取り組む問題 —
- a) ページによると、デファレンシャルギヤでは条件によって油温が120℃~140℃前後まで上がることがある。その理由を1～3文で説明してください。
- b) ページには、デファレンシャルギヤに採用されているハイポイドギヤの特徴を述べた文がある。その最初の文に挙げられた特徴をすべて書き出すこと。

ページ —
* * *

デファレンシャルギアとミッションギヤはどちらも自動車のエンジンの動力をタイヤに伝えるためのギヤ(歯車)のひとつですが、形状と特性に大きな違いがあります。
デファレンシャルギヤには、食い違い軸の歯車で、高速回転が可能、比較的静かなハイポイドギヤが採用されています。かみあいが非常に複雑で金属接触部は摺動することで噛み合う摺動摩擦です。かみあいで摺動するため、条件によっては摩擦熱により油温が120℃~140℃前後に上昇する場合があります。
ミッションギヤには、平歯車や、はずば歯車などの、並行軸の歯車が使用されています。
デファレンシャルギヤとミッションギヤは、形状が異なる為、使用されるギヤオイルについても、適材適所に使用する必要があります。その目安となる規格として、API分類があります。次回は、ギヤオイルで一般的に用いられるAPI分類について、簡単にご説明していきたいと思います。
※API分類とは、アメリカ石油協会により定められたエンジンオイルの品質分類です。
ギヤオイルはAPI分類でGL-1~GL-6まであり、(表-1参照)その違いは、特に添加剤の種類・量によって分類されます。

* * *

提供情報 —
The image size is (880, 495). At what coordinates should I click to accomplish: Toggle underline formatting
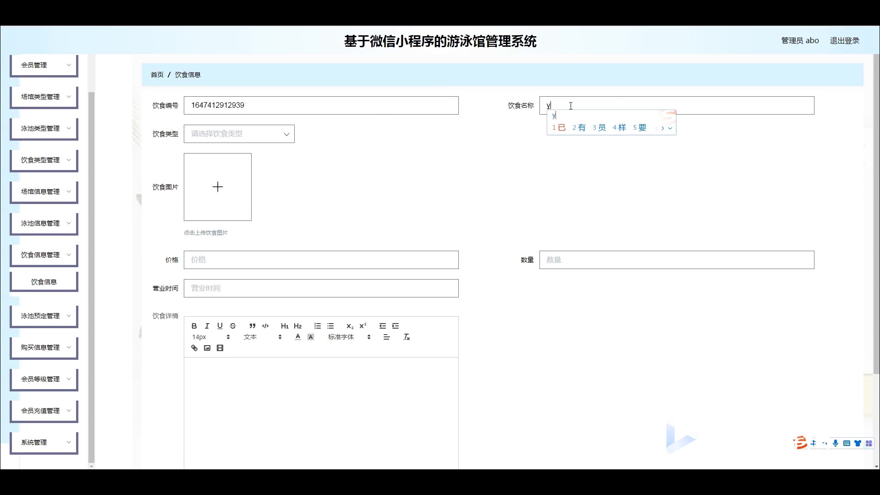pyautogui.click(x=220, y=326)
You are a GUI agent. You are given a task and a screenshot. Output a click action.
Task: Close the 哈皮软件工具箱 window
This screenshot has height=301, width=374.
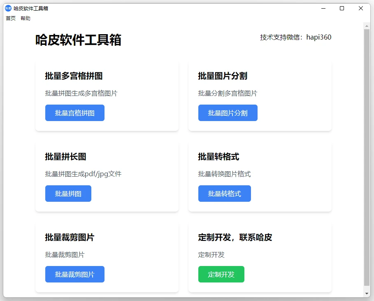361,8
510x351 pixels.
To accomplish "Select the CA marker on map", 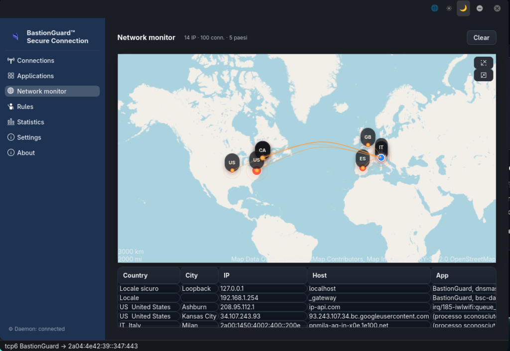I will [x=262, y=150].
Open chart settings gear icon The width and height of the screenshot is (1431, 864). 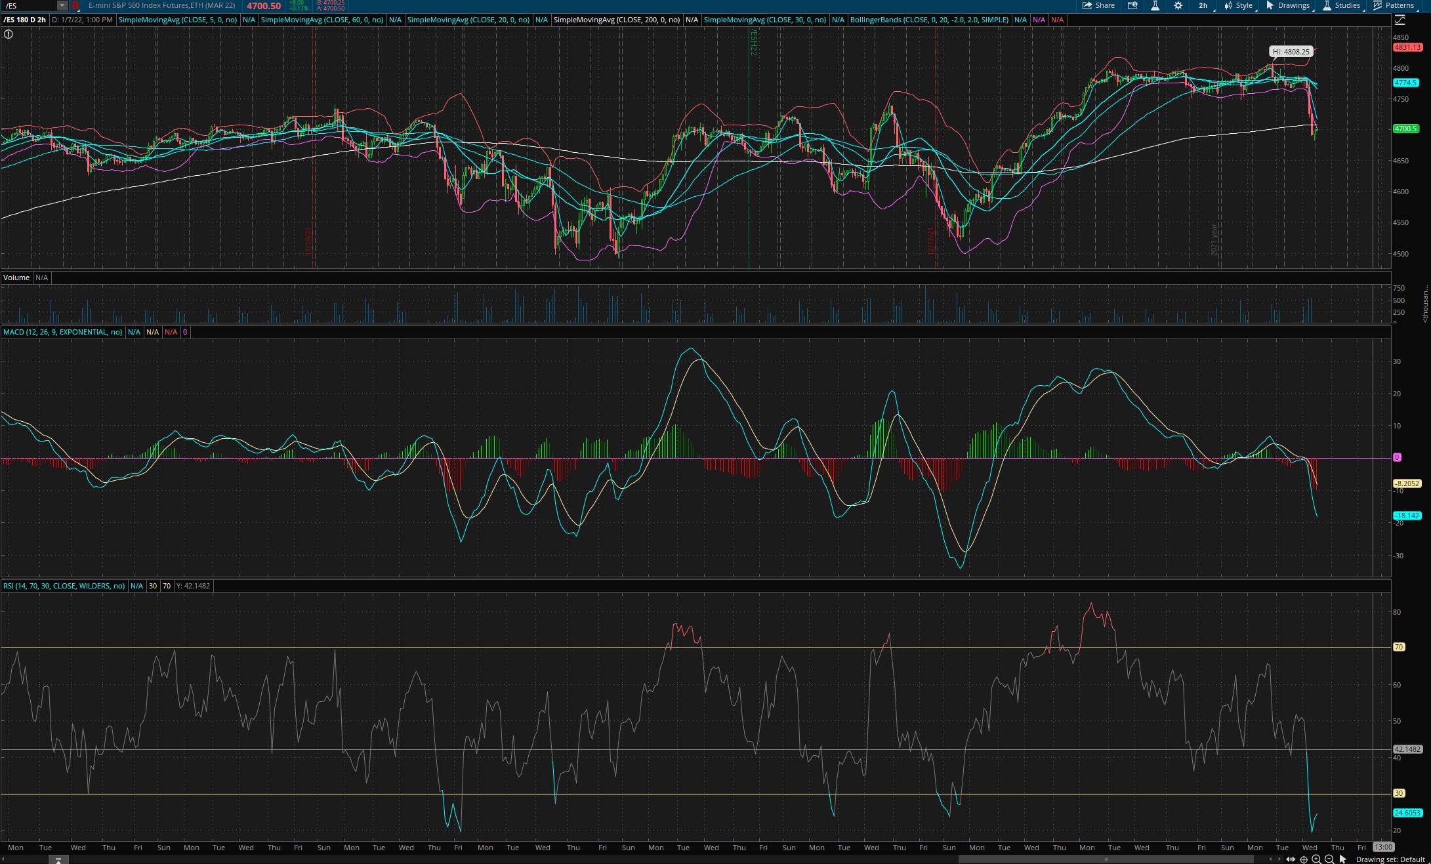click(1178, 5)
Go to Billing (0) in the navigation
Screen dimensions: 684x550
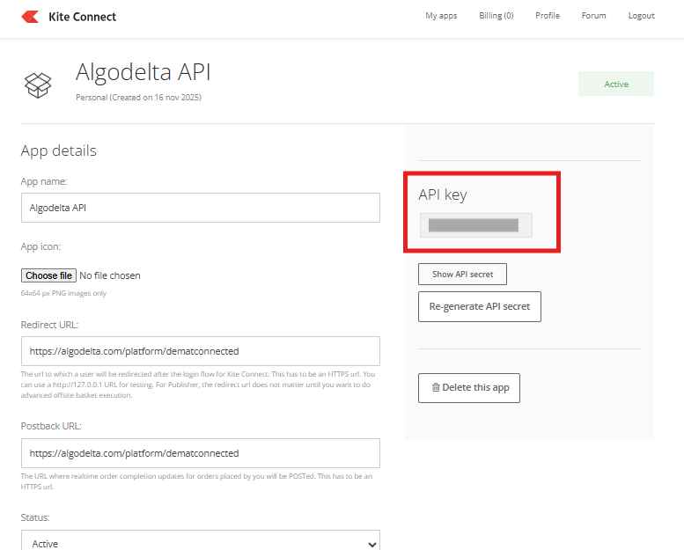496,16
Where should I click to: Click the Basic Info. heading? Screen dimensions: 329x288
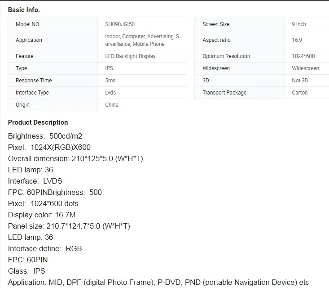tap(24, 10)
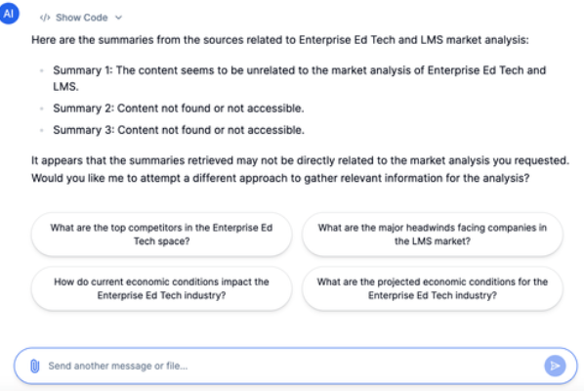Click the 'It appears that the summaries' sentence
Viewport: 584px width, 391px height.
(300, 160)
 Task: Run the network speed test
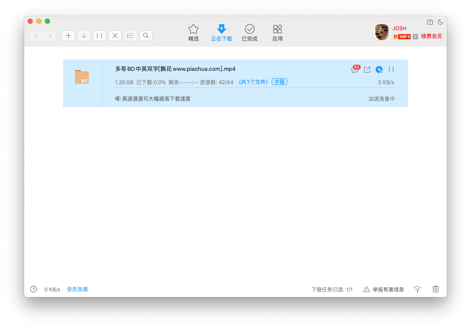point(417,289)
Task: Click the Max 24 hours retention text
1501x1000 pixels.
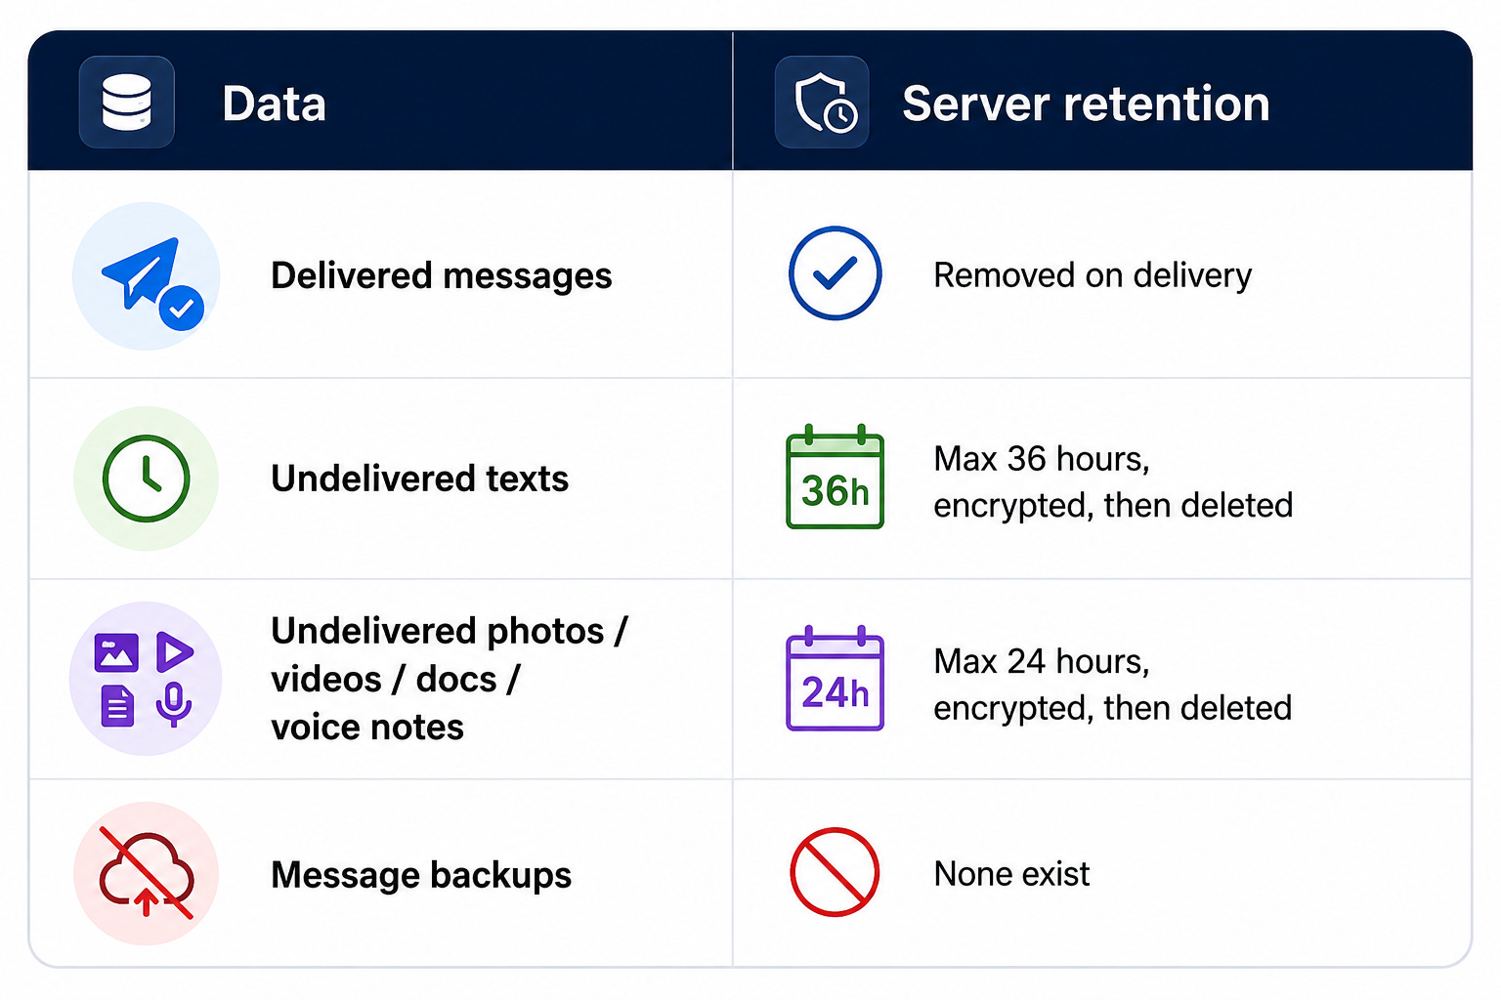Action: click(1113, 685)
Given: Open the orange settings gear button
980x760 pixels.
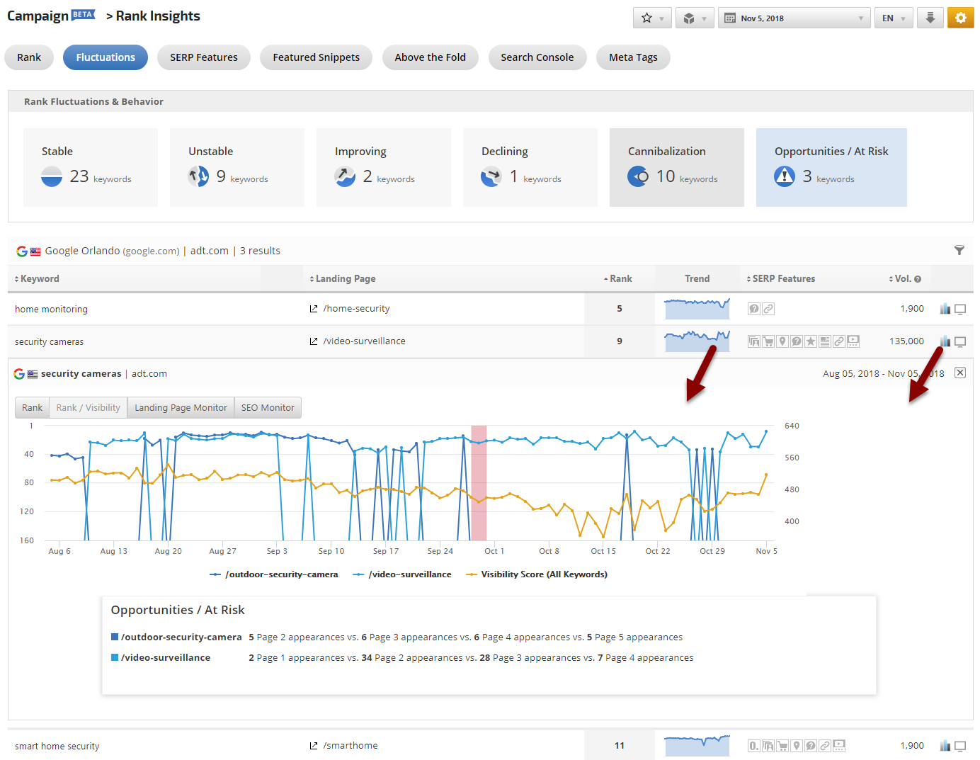Looking at the screenshot, I should [x=960, y=18].
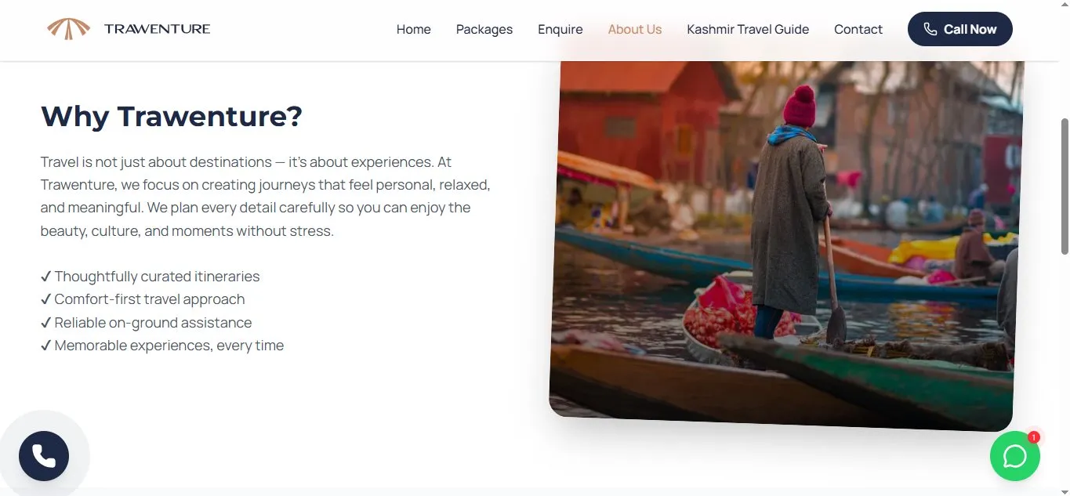Select Enquire in the navigation bar
1070x496 pixels.
tap(560, 29)
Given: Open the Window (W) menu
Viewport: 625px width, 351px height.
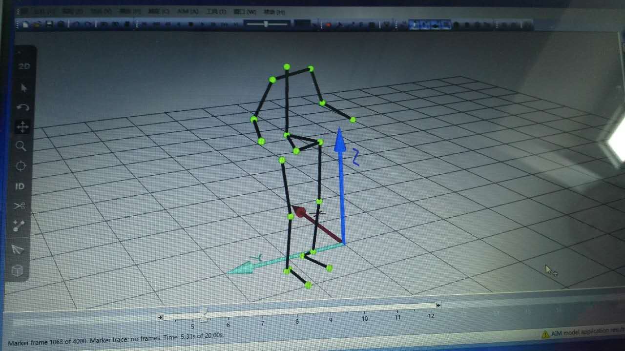Looking at the screenshot, I should tap(245, 12).
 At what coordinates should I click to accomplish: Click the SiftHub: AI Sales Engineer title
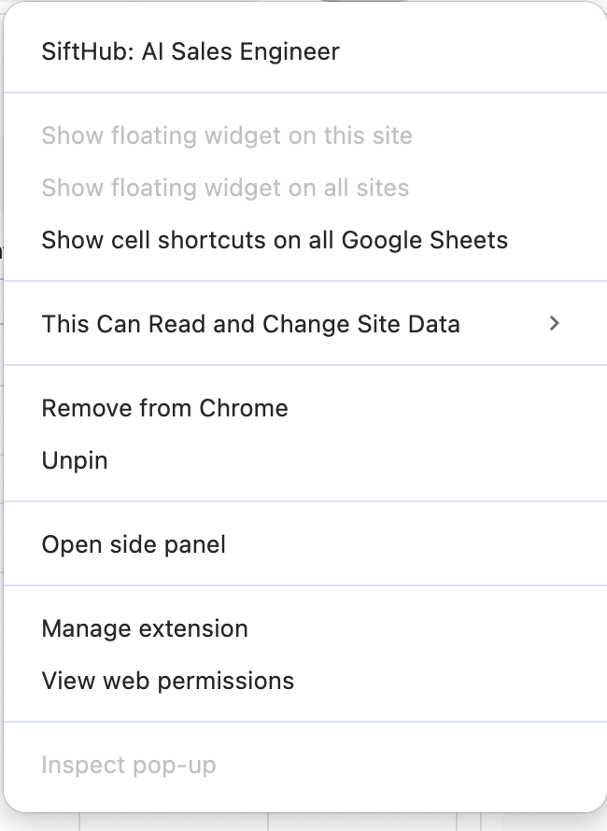pyautogui.click(x=191, y=51)
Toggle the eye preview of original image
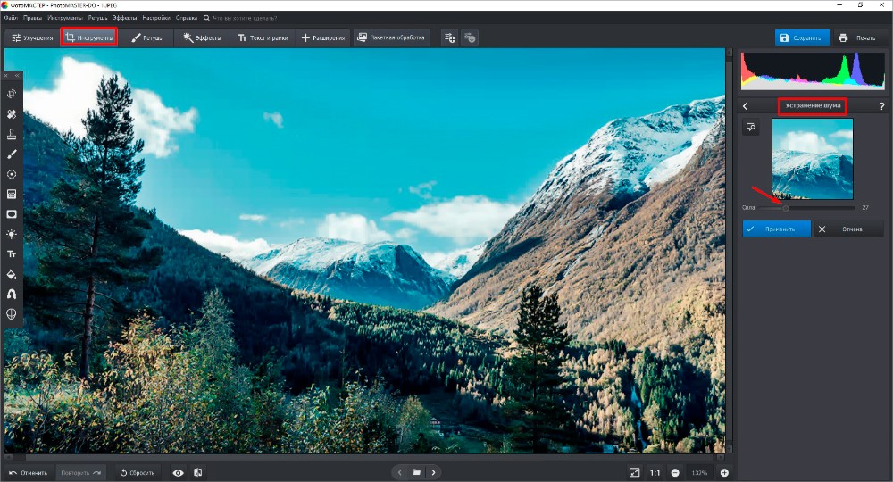The height and width of the screenshot is (482, 893). coord(179,472)
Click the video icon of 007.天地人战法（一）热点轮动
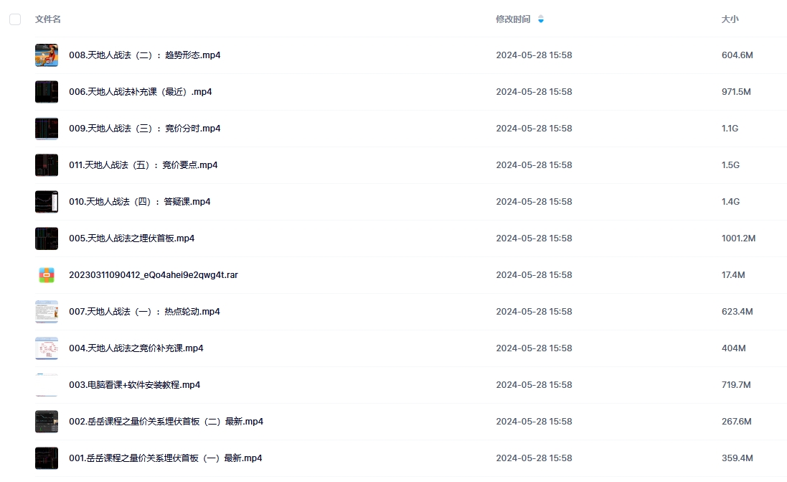 (47, 312)
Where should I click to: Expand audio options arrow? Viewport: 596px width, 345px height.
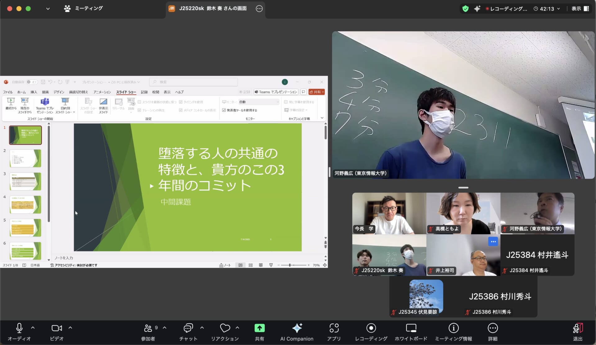tap(33, 328)
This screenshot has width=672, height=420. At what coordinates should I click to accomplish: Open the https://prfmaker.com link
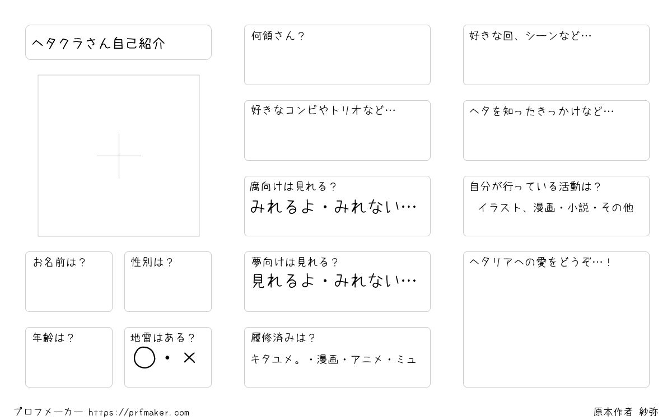[139, 413]
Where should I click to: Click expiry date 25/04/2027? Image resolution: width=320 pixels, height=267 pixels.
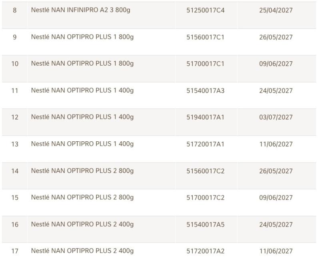[x=276, y=10]
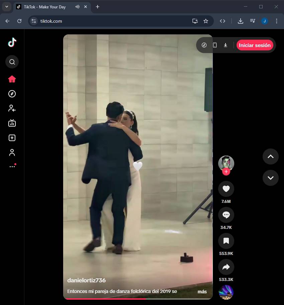
Task: Share the video with the arrow icon
Action: tap(226, 267)
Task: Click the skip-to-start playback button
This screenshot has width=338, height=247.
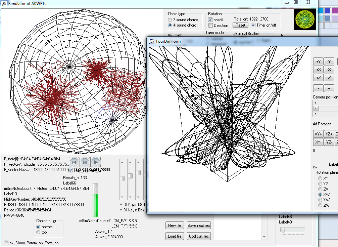Action: pos(74,162)
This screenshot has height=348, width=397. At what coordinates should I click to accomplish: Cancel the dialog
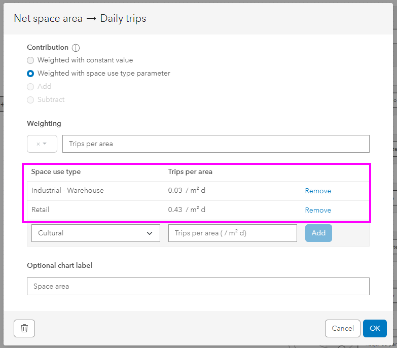coord(342,328)
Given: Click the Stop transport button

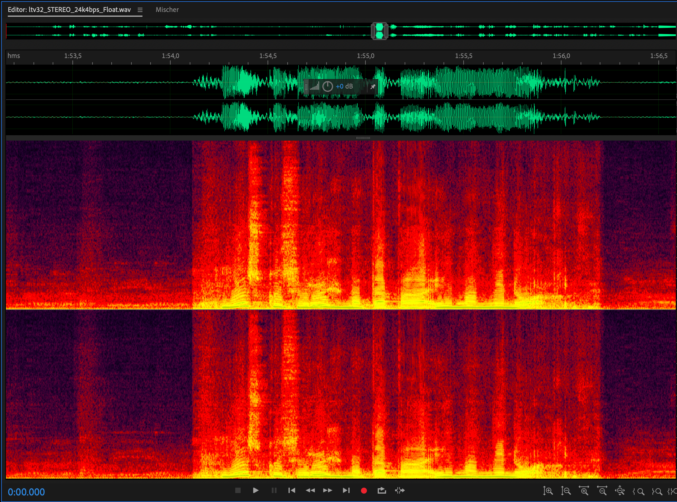Looking at the screenshot, I should pos(238,490).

* * *

正解 —
- a) デファレンシャルギヤに採用されているハイポイドギヤは、金属接触部が摺動して噛み合う摺動摩擦のギヤです。かみあいで摺動するため、条件によってはその摩擦熱で油温が上昇します。

- b)
・食い違い軸の歯車である
・高速回転が可能である
・比較的静かである